The copy should hold exactly the lines below from the one that contains "Sachbearbeiter Finanzbuchhaltung (m/w/d)" through the one that contains "All Campaigns (33, 95)" and nothing else, so no pictures.
Start of Block
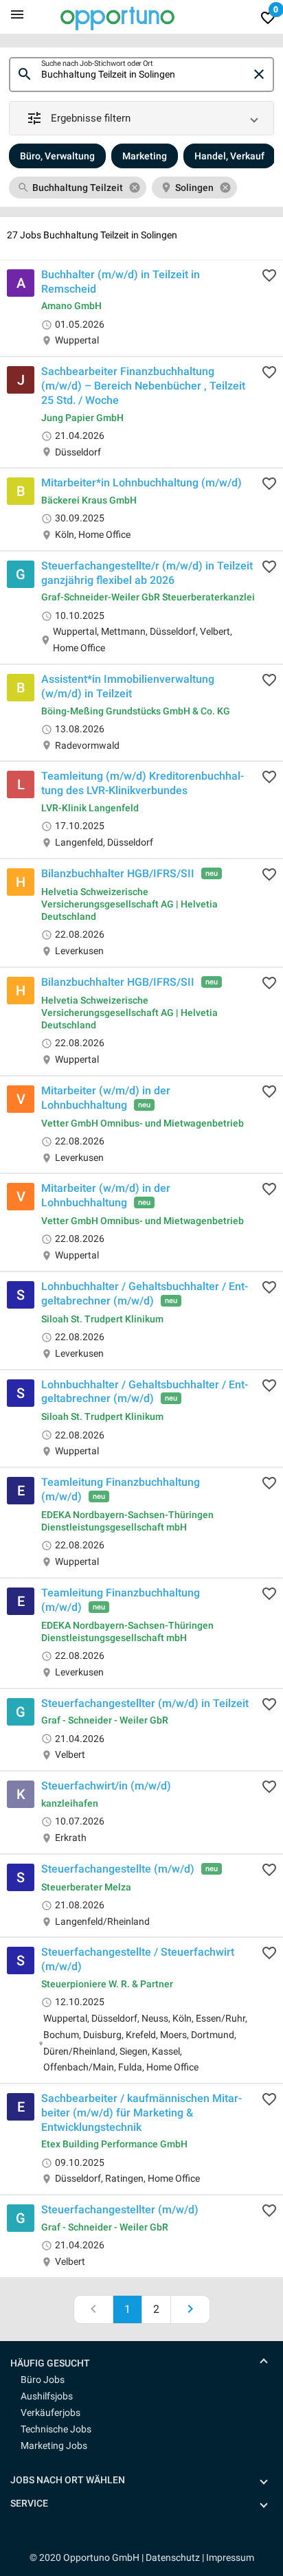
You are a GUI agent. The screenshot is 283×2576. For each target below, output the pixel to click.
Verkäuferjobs (50, 2412)
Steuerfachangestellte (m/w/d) (117, 1868)
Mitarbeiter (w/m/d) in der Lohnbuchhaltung (105, 1097)
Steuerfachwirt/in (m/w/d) (106, 1785)
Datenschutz (173, 2557)
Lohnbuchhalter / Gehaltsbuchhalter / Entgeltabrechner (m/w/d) (144, 1293)
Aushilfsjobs (47, 2396)
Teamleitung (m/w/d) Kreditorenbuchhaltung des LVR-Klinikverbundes (142, 783)
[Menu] (17, 13)
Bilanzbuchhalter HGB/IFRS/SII (117, 872)
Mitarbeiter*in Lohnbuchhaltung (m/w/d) (141, 482)
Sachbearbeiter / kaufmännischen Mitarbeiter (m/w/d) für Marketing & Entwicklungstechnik (141, 2113)
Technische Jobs (56, 2429)
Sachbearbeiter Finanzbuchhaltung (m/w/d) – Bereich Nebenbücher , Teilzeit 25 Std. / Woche (143, 386)
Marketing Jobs (54, 2445)
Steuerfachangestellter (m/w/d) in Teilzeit (145, 1702)
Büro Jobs (43, 2379)
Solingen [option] (194, 187)
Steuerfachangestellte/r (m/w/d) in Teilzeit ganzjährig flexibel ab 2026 (147, 573)
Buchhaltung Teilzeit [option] (77, 187)
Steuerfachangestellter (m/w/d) (120, 2209)
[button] (141, 118)
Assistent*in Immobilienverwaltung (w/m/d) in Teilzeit (127, 686)
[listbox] (141, 187)
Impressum (230, 2557)
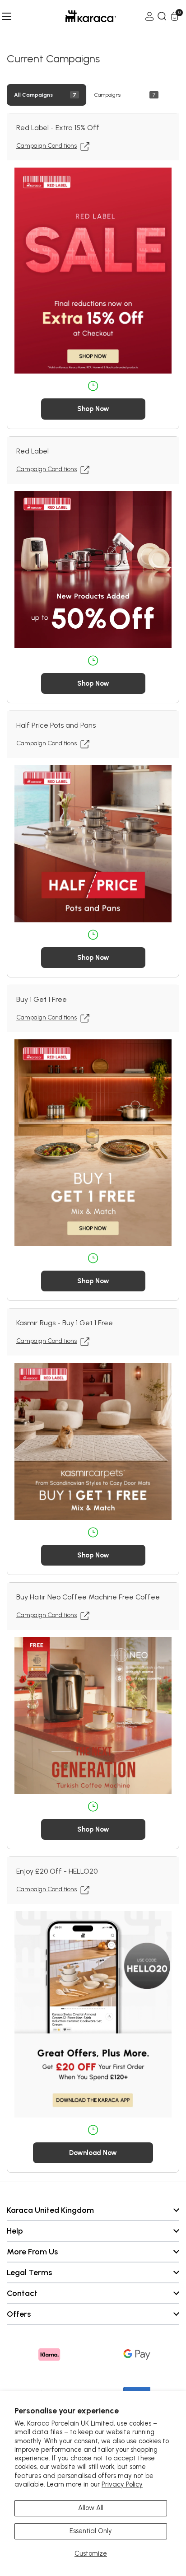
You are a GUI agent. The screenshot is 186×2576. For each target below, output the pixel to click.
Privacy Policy (122, 2484)
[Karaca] (78, 16)
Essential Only (91, 2531)
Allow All (90, 2508)
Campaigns (107, 95)
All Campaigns (33, 95)
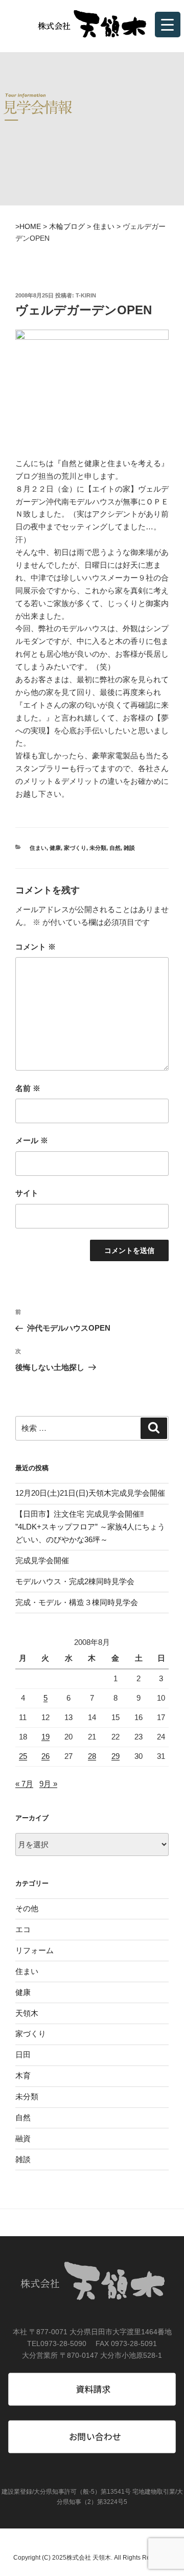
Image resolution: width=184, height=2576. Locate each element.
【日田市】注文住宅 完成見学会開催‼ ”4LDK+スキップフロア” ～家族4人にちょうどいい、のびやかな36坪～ (90, 1527)
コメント (35, 946)
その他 (26, 1908)
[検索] (154, 1428)
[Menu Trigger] (167, 24)
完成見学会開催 (42, 1560)
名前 (27, 1088)
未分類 (97, 848)
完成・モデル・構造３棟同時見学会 (76, 1602)
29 (115, 1756)
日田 (23, 2054)
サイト (26, 1193)
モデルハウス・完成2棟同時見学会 (74, 1581)
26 (45, 1756)
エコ (23, 1929)
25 (23, 1756)
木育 (23, 2075)
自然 (115, 848)
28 (92, 1756)
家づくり (75, 848)
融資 (23, 2138)
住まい (38, 848)
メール (31, 1140)
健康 (55, 848)
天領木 (26, 2013)
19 (45, 1736)
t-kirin (86, 295)
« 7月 (24, 1783)
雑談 (129, 848)
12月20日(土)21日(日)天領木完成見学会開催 (90, 1493)
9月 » (48, 1783)
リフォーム (34, 1950)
End of Block
TASK ANSWER:
Sachbearbeiter Finanzbuchhaltung (m/w/d) – Bereich Nebenbücher , Teilzeit 25 Std. / Woche (143, 386)
Marketing Jobs (54, 2445)
Steuerfachangestellter (m/w/d) in Teilzeit (145, 1702)
Büro Jobs (43, 2379)
Solingen [option] (194, 187)
Steuerfachangestellte/r (m/w/d) in Teilzeit ganzjährig flexibel ab 2026 (147, 573)
Buchhaltung Teilzeit [option] (77, 187)
Steuerfachangestellter (m/w/d) (120, 2209)
[button] (141, 118)
Assistent*in Immobilienverwaltung (w/m/d) in Teilzeit (127, 686)
[listbox] (141, 187)
Impressum (230, 2557)
You are a GUI agent. The screenshot is 186×2576. For each target below, output the pixel to click.
Privacy Policy (122, 2484)
[Karaca] (78, 16)
Essential Only (91, 2531)
Allow All (90, 2508)
Campaigns (107, 95)
All Campaigns (33, 95)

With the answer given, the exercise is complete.